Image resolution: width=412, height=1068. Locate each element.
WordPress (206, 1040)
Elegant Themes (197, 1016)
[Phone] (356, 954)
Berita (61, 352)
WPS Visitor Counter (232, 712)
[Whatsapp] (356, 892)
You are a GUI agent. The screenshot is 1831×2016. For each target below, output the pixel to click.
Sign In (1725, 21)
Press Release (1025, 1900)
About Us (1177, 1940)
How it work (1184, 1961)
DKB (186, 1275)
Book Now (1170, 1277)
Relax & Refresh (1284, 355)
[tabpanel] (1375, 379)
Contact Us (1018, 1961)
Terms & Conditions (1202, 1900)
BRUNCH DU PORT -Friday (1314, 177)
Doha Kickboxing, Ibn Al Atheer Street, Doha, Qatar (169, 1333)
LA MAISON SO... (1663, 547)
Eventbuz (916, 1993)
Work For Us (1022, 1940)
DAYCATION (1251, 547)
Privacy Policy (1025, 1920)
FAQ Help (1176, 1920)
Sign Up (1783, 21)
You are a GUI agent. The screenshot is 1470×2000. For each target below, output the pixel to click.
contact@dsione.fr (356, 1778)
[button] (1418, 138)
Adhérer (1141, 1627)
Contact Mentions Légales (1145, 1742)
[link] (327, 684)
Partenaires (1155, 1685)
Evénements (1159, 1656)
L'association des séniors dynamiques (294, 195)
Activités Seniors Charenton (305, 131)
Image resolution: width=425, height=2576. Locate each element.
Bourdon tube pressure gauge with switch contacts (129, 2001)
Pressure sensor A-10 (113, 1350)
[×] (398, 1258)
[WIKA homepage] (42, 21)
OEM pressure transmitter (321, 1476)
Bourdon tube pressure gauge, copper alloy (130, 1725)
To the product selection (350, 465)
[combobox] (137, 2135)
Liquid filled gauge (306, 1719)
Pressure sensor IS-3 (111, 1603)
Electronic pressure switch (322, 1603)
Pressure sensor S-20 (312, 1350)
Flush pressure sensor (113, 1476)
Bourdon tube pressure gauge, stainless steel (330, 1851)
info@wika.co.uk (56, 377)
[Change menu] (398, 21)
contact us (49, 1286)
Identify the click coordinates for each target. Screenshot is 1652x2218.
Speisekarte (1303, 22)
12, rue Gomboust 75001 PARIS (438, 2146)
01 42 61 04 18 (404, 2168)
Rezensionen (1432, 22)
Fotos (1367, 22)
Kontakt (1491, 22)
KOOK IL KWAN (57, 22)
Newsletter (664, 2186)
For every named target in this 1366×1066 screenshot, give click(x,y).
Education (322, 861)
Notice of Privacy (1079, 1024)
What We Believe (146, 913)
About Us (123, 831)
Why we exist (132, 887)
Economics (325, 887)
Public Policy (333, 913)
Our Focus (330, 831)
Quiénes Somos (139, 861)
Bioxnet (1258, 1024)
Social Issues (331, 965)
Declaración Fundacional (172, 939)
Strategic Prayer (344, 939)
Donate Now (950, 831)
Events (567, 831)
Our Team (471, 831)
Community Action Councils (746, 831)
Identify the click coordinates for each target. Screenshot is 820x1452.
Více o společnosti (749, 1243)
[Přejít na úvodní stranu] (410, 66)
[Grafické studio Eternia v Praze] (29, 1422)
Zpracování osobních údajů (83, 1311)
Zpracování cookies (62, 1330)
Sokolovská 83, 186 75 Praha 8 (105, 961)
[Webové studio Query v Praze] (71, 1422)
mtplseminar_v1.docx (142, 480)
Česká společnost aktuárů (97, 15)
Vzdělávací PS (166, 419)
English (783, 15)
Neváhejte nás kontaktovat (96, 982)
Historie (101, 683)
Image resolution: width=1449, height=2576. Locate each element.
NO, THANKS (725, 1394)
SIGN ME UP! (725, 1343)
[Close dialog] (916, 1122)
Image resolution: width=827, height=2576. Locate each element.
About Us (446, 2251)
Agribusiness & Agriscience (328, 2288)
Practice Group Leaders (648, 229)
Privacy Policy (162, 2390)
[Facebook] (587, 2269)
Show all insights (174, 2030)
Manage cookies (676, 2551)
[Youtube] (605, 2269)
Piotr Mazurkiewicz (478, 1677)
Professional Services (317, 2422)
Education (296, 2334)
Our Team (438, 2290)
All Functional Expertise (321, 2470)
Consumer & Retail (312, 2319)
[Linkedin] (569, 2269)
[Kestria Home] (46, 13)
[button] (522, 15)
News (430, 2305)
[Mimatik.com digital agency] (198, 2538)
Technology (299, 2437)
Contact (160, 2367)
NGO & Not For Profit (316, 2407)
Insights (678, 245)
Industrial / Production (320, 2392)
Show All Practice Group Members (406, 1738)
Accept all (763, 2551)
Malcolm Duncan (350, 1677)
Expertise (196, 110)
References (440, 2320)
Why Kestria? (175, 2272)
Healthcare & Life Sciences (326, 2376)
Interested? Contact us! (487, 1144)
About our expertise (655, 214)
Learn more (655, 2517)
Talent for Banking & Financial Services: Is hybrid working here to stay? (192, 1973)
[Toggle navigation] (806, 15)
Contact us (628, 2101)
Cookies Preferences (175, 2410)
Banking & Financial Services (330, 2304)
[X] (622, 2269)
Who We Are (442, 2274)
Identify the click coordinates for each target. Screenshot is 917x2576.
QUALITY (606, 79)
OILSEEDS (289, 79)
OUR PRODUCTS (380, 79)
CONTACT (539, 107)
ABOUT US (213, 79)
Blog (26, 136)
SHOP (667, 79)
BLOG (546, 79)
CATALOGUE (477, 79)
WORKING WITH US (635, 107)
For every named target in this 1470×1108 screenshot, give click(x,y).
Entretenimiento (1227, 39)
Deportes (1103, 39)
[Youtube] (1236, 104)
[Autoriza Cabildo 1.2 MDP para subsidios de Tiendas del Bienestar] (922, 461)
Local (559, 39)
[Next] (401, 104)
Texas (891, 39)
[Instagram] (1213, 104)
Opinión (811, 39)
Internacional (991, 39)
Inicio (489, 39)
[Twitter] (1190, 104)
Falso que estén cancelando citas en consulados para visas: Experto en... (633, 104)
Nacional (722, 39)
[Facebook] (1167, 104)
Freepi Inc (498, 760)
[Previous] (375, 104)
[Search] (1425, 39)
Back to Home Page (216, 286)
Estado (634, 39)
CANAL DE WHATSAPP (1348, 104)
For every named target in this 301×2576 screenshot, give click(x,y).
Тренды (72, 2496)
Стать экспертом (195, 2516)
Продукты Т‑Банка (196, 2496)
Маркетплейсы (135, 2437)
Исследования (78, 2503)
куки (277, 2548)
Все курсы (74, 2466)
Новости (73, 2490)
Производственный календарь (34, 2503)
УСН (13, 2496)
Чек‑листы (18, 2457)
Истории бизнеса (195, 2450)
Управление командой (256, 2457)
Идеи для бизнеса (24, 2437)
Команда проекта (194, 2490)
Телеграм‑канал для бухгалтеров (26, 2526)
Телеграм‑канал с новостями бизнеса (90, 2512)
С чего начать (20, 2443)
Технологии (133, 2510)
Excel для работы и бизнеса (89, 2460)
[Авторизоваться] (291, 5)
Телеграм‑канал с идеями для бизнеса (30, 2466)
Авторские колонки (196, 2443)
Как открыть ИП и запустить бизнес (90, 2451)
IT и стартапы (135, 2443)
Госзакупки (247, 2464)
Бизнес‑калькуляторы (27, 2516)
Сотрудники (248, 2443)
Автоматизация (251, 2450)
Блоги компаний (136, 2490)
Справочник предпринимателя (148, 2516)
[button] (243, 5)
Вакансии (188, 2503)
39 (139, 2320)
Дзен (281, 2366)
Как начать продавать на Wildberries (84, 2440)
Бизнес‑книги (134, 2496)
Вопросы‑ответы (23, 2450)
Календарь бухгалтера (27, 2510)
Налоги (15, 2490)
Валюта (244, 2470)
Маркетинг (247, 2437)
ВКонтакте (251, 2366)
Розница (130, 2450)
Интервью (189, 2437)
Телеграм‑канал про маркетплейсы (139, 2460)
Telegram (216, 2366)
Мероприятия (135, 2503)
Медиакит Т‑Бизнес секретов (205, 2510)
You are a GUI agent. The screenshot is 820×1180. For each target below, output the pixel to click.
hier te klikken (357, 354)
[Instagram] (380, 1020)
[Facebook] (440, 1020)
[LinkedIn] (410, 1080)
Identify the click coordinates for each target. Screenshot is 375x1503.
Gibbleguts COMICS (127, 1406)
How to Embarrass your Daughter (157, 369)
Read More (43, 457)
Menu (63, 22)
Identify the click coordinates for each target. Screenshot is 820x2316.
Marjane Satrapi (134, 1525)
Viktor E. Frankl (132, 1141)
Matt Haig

• _What to work on_:
Give only the lines from the one holding "Налоги (15, 2490)" through the one holding "[LinkedIn] (410, 1080)", each restated exactly as it appears above.

• _Task result_:
Налоги (15, 2490)
Валюта (244, 2470)
Маркетинг (247, 2437)
ВКонтакте (251, 2366)
Розница (130, 2450)
Интервью (189, 2437)
Телеграм‑канал про маркетплейсы (139, 2460)
Telegram (216, 2366)
Мероприятия (135, 2503)
Медиакит Т‑Бизнес секретов (205, 2510)
You are a GUI agent. The screenshot is 820×1180. For each target below, output the pixel to click.
hier te klikken (357, 354)
[Instagram] (380, 1020)
[Facebook] (440, 1020)
[LinkedIn] (410, 1080)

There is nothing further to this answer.